Imaging is desirable but may not be possible in all cases and I may manage on FDT, AFGT and clinical findings.

 

Dr. Alcina Toscano would use Inferior Transposition (Total / Half) of both left horizontal rectus muscles in order to compensate for the function deficit of a traumatically detached left inferior rectus muscle that cannot be found.

 

Considering the left eye hypertropia and infra-abduction limitation - inferior rectus palsy - I would have done half inferior transposition of both left horizontal rectus muscles. As the inferior rectus muscle was not found during surgery I would keep my option of half transposition to avoid ischemia.

Anteriorization of the inferior oblique muscle and downward transposition of the medial rectus muscle for lost inferior rectus muscle has also been described but I have no experience with that technique

 

I would do surgery even without good MRI information, making account of FDT and exploratory surgery In response to ‘How she would Explain the below mentioned Phenomenon : After Transposition of the Inferior Oblique Eye Muscle, an Improvement was observed in Left Eye Inferior Gaze, while bearing in mind the fact that the Inferior Oblique Eye Muscle is Relaxed in Infraversion’ Dr. Toscano replied ‘It is unlikely that the inferior oblique becomes a depressor. One explanation could be the placement of the suture more nasal to the inferior rectus muscle than expected - this will invert the inferior oblique muscle into an intorter and depressor’.

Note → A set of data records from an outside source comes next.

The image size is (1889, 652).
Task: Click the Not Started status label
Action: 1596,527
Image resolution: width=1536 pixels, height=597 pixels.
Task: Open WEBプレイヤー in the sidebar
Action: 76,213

Dr. Simon Ko would choose Inferior Transposition (Total / Half) of both left horizontal rectus muscles in order to improve the infraduction across the lower field and improve primary position alignment. The chance of anterior segment ischaemia in this young gentleman is relatively small.

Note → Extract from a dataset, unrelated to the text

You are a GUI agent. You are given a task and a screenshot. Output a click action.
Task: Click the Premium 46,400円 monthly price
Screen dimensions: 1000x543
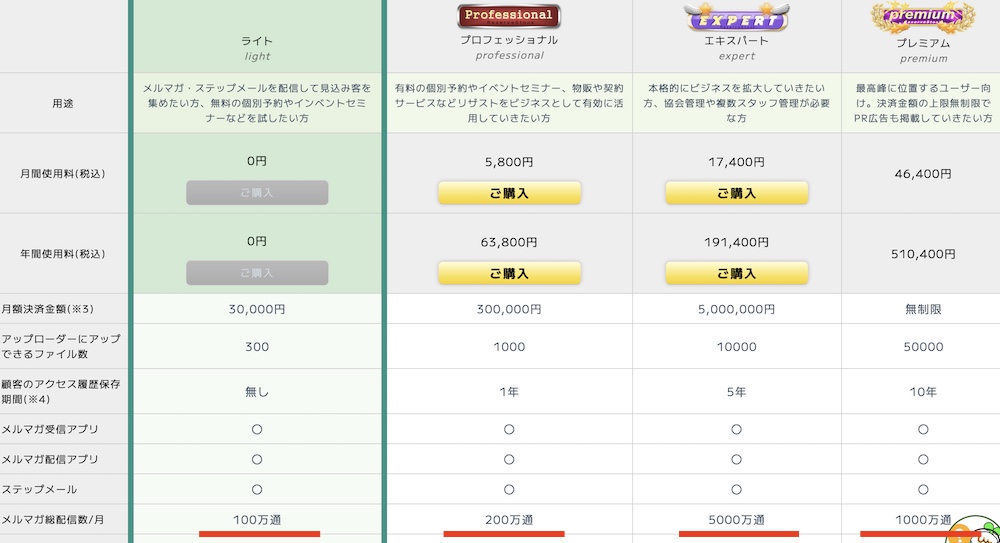pyautogui.click(x=923, y=173)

I would have carried out a surgery(s), despite not obtaining a good quality MRI, if I had no other alternative & would still go ahead.

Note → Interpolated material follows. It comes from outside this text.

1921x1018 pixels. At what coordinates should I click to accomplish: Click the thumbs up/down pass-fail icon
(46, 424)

In response to ‘How he would Explain the below mentioned Phenomenon : After Transposition of the Inferior Oblique Eye Muscle, an Improvement was observed in Left Eye Inferior Gaze, while bearing in mind the fact that the Inferior Oblique Eye Muscle is Relaxed in Infraversion’ Dr. Ko replied ‘After Transposition of the Inferior Oblique Eye Muscle, an Improvement was observed in Left Eye Inferior Gaze, while bearing in mind the fact that the Inferior Oblique Eye Muscle is relaxed in Infraversion. After the IO transposition surgery, the SO is acting against a weakened IO in primary and adduction, the depressor effect of SO results in an improved infraduction and primary. In abduction, the improvement in depression is not seen. The antielevation effect of anterior transposition surgery has helped to keep the eye in a more aligned position in primary gaze and facilitate the depressor action of the SO’.